Democrats battling the electoral college measure already have filed complaints with the Federal Election Commission and U.S. Justice Department alleging the Giuliani campaign is behind the initiative. If true, that would be a violation of federal election law, which prohibits such coordination.

Chris Lehane, a Democratic activist who is organizing the campaign to block the measure, said of the Andrade e-mail: “It sounds like something that the Federal Election Commission and Department of Justice will be very interested in seeing.”

It seems the best defense that the Giuliani campaign initiative backers have to offer is that they are only breaking the spirit of the law, not the letter. The Giuliani campaign is not officially associated with, or coordinating, the ballot initiative.

However, the fact of the matter is that the stakes are perceived to be high enough that if violating the letter of the law — and risking fines and jail time — is what it would take to give the ballot initiative a sporting chance of passing, Republican foot-soldiers willing to do the needful would emerge.

We invite stunts like these by having such thoroughly ineffectual election laws.

Even in what we are used to regarding as backward countries, they recognize that penalties for violating election law have to be extreme, because the idea must be to make sure no one violates the law. Prosecuting violators, and making them pay what they regard as a small price for successful election tampering, doesn’t help a whole lot.

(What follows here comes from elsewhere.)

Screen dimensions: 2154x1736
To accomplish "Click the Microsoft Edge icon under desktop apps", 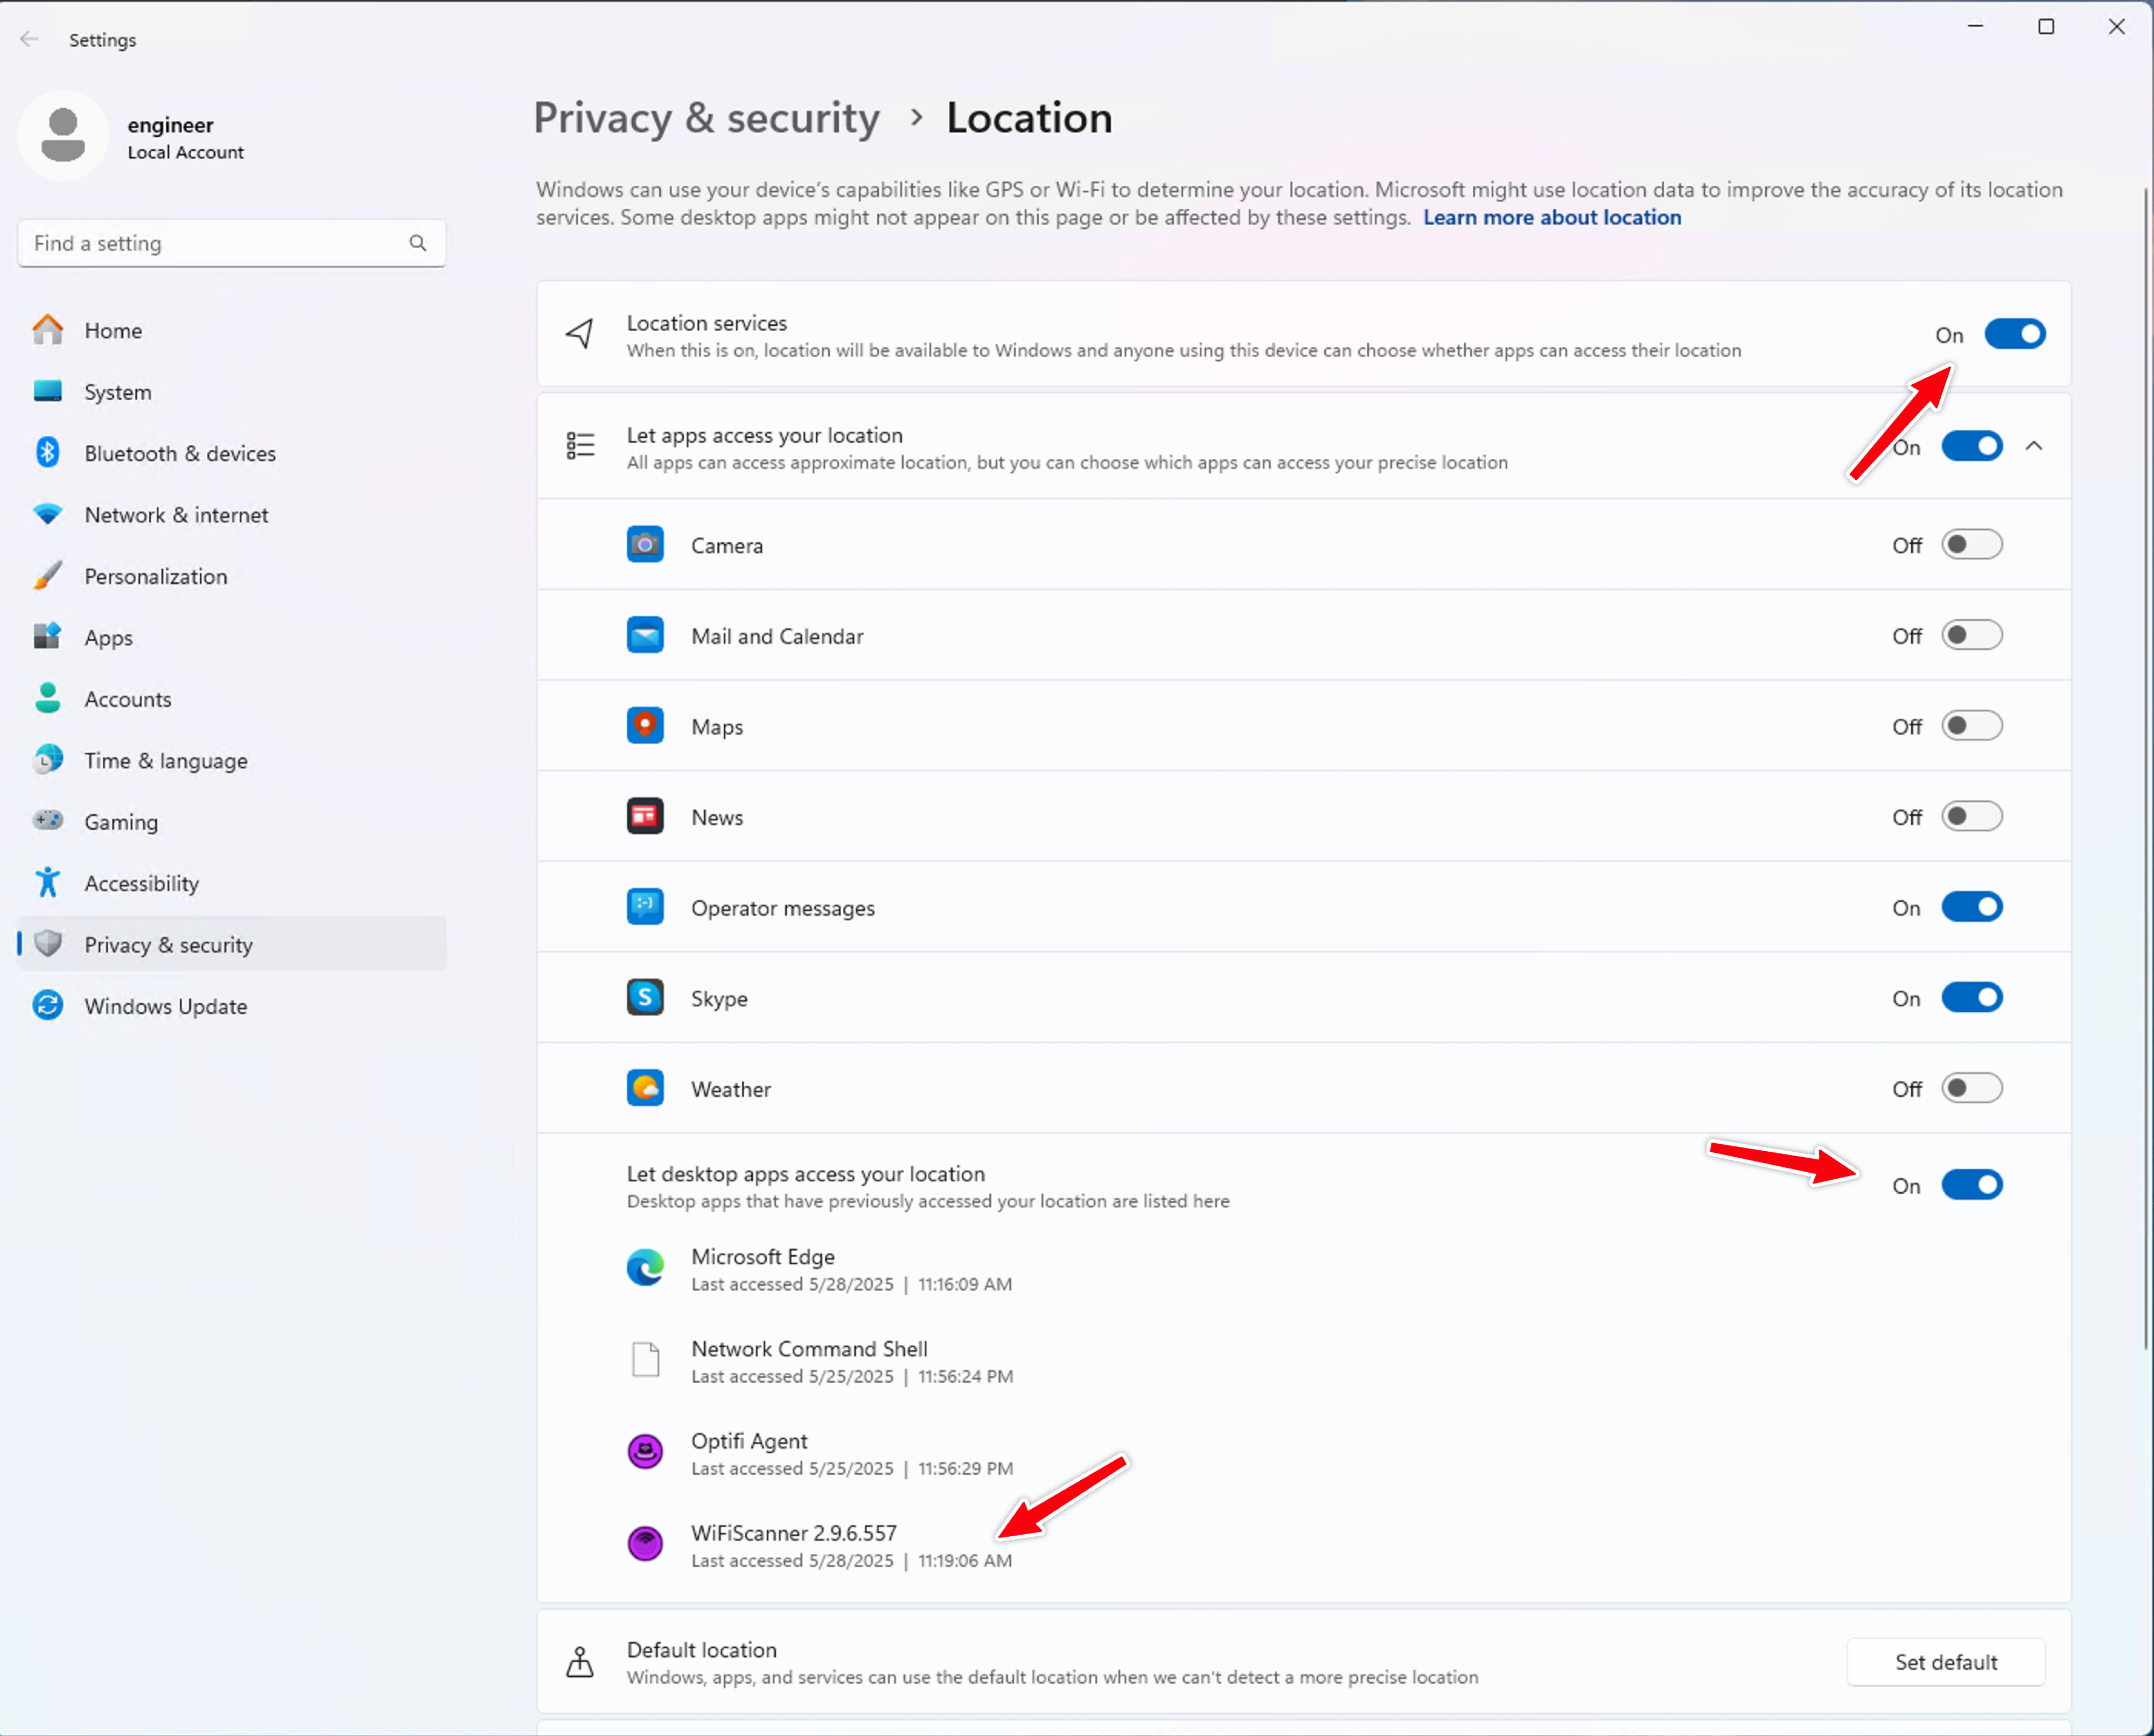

In India, for example, back in the day when they were really quite backward, when prime minister Indira Gandhi was convicted of a relatively minor election offense, she would have been forced to relinquish office. That’s when she decided to suspend democracy instead, and declared the equivalent of martial law.

Any and all violations must invalidate your election if you end up winning. That’s the only mechanism that has any hope of keeping elections relatively clean.

What we do is we simply offer crooked politicians a price list for election tampering. And that’s why you get stuff like the phone jamming scandal in the 2002 New Hampshire Senate election.

Crooked politicians have repeatedly shown that they find the current price list to be quite a bargain.